Mutations of an E3 ubiquitin ligase c-Cbl but not TET2 mutations are pathogenic in juvenile myelomonocytic leukemia

Abstract

Juvenile myelomonocytic leukemia (JMML) is a rare pediatric myeloid neoplasm characterized by excessive proliferation of myelomonocytic cells. When we investigated the presence of recurrent molecular lesions in a cohort of 49 children with JMML, neurofibromatosis phenotype (and thereby NF1 mutation) was present in 2 patients (4%), whereas previously described PTPN11, NRAS, and KRAS mutations were found in 53%, 4%, and 2% of cases, respectively. Consequently, a significant proportion of JMML patients without identifiable pathogenesis prompted our search for other molecular defects. When we applied single nucleotide polymorphism arrays to JMML patients, somatic uniparental disomy 11q was detected in 4 of 49 patients; all of these cases harbored RING finger domain c-Cbl mutations. In total, c-Cbl mutations were detected in 5 (10%) of 49 patients. No mutations were identified in Cbl-b and TET2. c-Cbl and RAS pathway mutations were mutually exclusive. Comparison of clinical phenotypes showed earlier presentation and lower hemoglobin F levels in patients with c-Cbl mutations.

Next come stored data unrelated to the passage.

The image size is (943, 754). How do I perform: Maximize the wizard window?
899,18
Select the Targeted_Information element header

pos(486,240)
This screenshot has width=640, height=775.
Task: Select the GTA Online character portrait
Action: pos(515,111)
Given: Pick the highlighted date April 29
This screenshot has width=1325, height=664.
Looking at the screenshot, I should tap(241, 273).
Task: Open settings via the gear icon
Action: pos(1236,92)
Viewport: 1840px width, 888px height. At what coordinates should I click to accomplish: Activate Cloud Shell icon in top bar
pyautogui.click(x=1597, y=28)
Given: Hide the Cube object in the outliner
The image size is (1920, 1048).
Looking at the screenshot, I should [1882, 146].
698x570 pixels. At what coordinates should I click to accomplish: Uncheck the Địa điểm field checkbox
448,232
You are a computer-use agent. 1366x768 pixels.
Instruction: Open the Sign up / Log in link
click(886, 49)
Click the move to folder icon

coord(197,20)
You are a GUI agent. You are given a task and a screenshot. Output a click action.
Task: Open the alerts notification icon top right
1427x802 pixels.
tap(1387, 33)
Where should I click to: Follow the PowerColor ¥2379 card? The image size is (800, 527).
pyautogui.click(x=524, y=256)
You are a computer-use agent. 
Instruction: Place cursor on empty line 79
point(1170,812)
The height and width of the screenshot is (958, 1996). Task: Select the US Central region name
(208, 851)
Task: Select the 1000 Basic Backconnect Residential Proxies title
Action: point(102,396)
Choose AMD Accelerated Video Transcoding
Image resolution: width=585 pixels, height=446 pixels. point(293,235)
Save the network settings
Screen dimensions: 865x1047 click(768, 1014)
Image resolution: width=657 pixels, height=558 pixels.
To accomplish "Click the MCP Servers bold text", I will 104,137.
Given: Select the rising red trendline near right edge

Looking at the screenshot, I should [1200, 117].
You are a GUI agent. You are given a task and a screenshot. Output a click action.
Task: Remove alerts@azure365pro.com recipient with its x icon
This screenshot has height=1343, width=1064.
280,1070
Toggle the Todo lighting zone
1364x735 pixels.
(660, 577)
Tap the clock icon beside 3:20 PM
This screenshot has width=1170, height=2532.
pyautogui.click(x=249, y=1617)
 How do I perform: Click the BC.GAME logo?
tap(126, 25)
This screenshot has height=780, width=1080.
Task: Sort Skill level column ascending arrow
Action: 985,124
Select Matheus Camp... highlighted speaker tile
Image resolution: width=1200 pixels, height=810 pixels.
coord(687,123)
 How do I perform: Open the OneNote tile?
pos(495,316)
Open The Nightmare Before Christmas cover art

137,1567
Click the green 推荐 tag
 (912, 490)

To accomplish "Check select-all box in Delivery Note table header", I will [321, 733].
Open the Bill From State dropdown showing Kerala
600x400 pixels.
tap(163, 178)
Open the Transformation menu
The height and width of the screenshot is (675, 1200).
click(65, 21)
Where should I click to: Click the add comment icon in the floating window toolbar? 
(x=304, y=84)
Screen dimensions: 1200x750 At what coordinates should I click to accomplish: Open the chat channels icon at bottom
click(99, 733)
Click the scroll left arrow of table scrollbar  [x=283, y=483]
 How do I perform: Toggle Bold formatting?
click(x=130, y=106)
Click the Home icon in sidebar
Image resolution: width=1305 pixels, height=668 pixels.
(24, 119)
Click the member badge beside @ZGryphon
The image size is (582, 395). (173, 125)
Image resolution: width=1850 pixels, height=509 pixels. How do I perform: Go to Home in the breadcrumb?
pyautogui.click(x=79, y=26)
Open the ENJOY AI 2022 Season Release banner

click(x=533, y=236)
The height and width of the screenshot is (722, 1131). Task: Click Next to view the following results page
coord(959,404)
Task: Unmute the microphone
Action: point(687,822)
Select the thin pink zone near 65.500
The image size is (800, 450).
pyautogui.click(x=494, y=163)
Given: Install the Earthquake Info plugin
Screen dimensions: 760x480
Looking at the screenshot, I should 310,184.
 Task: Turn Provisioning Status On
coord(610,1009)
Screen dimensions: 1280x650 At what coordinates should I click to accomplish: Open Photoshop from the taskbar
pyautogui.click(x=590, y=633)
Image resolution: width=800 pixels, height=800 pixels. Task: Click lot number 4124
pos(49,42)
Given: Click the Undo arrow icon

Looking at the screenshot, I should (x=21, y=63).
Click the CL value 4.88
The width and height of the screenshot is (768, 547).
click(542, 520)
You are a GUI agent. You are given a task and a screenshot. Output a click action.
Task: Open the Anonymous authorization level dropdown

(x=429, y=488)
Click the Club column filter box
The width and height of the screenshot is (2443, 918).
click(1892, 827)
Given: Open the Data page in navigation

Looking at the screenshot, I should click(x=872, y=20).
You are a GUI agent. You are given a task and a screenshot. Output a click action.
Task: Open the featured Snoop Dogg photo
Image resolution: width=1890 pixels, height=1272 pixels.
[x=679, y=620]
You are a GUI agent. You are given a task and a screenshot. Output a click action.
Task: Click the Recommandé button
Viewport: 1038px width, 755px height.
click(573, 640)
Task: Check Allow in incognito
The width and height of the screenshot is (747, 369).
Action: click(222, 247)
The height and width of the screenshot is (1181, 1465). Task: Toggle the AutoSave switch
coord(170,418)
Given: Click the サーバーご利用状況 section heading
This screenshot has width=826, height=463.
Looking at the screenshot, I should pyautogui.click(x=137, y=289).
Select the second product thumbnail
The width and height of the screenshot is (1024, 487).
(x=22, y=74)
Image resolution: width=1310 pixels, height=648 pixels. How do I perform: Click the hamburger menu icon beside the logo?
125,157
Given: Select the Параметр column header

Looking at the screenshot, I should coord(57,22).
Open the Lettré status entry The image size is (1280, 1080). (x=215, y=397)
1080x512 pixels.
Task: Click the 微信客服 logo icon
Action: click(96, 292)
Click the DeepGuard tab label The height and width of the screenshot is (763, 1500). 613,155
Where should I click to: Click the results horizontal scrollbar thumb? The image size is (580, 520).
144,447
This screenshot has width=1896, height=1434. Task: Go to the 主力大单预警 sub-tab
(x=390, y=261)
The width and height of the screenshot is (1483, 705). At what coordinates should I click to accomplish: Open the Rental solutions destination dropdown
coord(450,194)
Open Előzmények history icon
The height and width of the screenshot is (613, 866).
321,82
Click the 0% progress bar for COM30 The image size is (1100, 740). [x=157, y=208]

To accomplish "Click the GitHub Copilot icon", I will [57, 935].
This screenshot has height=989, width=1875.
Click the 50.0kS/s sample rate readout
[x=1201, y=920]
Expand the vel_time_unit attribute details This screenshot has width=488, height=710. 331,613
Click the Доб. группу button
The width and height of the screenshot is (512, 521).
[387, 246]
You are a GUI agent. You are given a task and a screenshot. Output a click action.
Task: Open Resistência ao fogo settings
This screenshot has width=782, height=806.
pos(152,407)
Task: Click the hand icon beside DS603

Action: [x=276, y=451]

Our results indicate that mutations in c-Cbl may represent key molecular lesions in JMML patients without RAS/PTPN11 lesions, suggesting analogous pathogenesis to those observed in chronic myelomonocytic leukemia (CMML) patients.

Figure 1

Single nucleotide polymorphism array–based karyotyping of JMML. (A) Genomic distribution and type of lesion identified in patients with JMML by SNP-A analysis. Green bar represent amplification, red shows deletion, and blue corresponds to UPD. Red lines pinpoint the locus of genes discussed in the text, as well as the number of patients mutated at that locus. NF1 mutational status was not assessed in this cohort. (B) Increased sensitivity of SNP-A for detecting chromosomal lesions. The results of MC (25%) and by SNP-A (49%) from the JMML cohort studied are shown. (C) Representative 250-K SNP-A analysis of UPD11q by CNAG Version 3.0 (patient 16). Both the raw and averaged total copy number (CN) tracks (red dots, blue line) show a normal copy number, whereas heterozygous SNP calls and allele-specific copy number tracks (green dashes, red/green lines) show a reduction in copy number, indicating UPD. The specific localization of 11qUPD in 4 patients (patients 16, 27, 38, and 43) is indicated by the blue bars. The c-Cbl locus is indicated on the chromosome 11 idiogram with a yellow line.

Figure 2

Site of the c-Cbl mutations and predicted product of splice variant in the intron 8 splice acceptor site. (A) Localization of the c-Cbl mutations within the predicted protein product. Red arrows show the site of mutations in exon, and blue arrows show the site of splice variant. (B) In patient 48, a homozygous mutation was seen in the intron 8 splice acceptor site of c-Cbl. According to http://genome.cbs.dtu.dk/services/NetGene2, this mutation may result in a splice variant, leading to a shorter transcript in RF domain.

Figure 3

GM-CSF hypersensitivity assay. Colony counts are expressed as percentage of maximal numbers of CFU-GM (colony counts cultured with each concentration of GM-CSF/colony counts cultured with 10 ng/mL GM-CSF). The similar GM-CSF hypersensitivity was seen in JMML patients with or without c-Cbl mutation. Error bars represent SE.